The Petrified Forest of Chemnitz is an important paleobotanical fossil site. The finds exhibited in the Museum für Naturkunde Chemnitz are among the city's sights.

history

The Mayor of Chemnitz and scholar Georgius Agricola (1494–1555) already reported in 1546 in his work De natura fossilium about the trunks of many trees that were turned into stone and he continues to report on the siskin tuff as a building material.
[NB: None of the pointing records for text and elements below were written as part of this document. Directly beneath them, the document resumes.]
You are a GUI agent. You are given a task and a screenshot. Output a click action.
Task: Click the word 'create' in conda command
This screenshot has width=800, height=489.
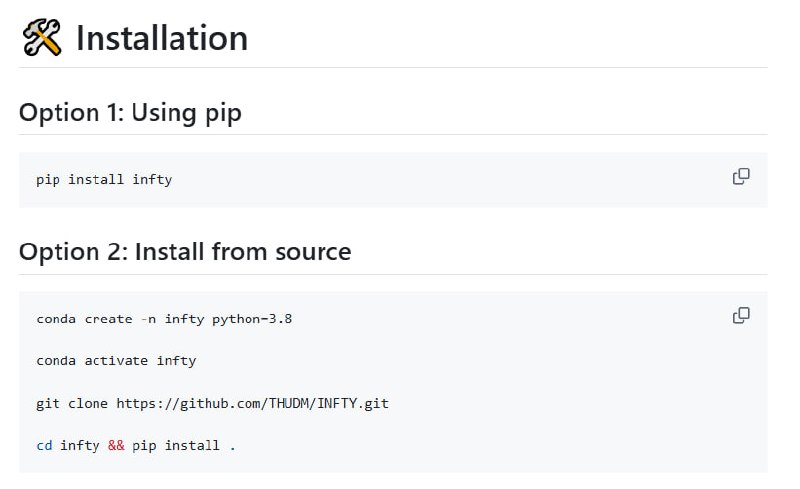(108, 319)
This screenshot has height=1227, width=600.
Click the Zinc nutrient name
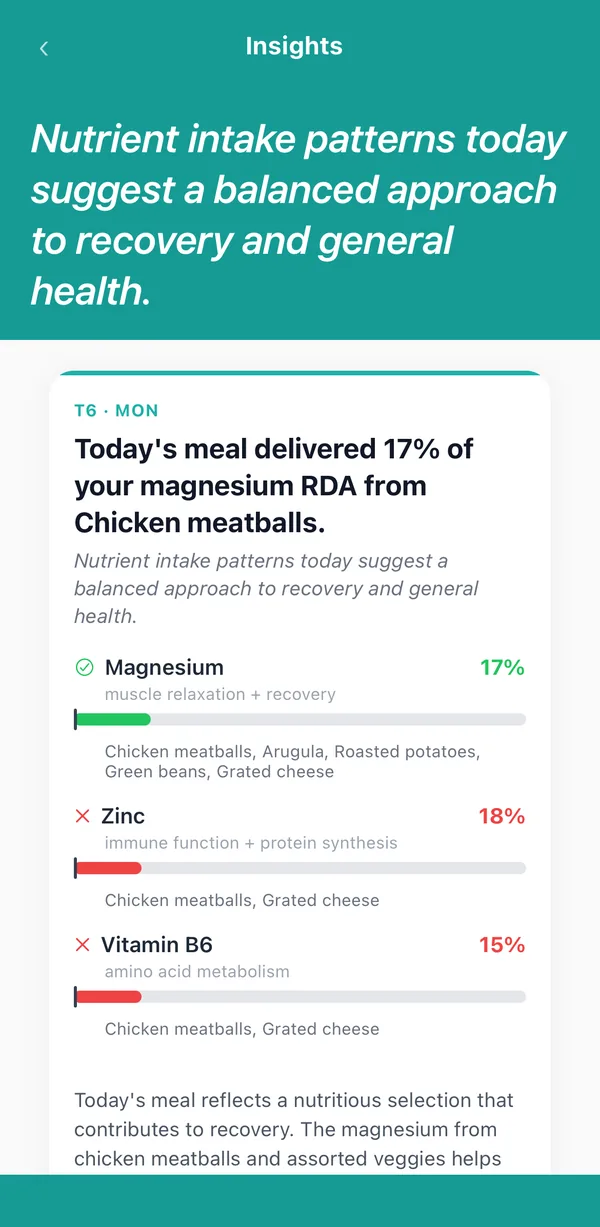tap(123, 816)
From 1709 electoral Saxon gem inspectors were sent through the country to look for new sources of gemstones. In the reports and find notices of the inspector David Frenzel (1691–1772) one can read about the petrified wood from 1740 onwards. Finds of fossil woods are reported again and again and Frenzel initially interpreted them as petrified oaks or beeches. Many fossils from this time were sent to the royal natural history chamber in Dresden, including a special, 100 hundredweight trunk with roots still attached. This 3.7 meter high petrified trunk, found in 1751, was excavated in 1752 and transported to Dresden with a team of 28 horses. After the salvage, the trunk was exhibited in the Dresden Zwinger for almost 100 years, designated as a conifer by Heinrich Göppert in 1836 and named Megadendron saxonicum by Ludwig Reichenbach in the same year . It still adorns the logo of the Museum für Naturkunde Chemnitz today. Unfortunately, the fossil trunk was destroyed in 1849 by the Dresden May Uprising and the fire in the Zwinger.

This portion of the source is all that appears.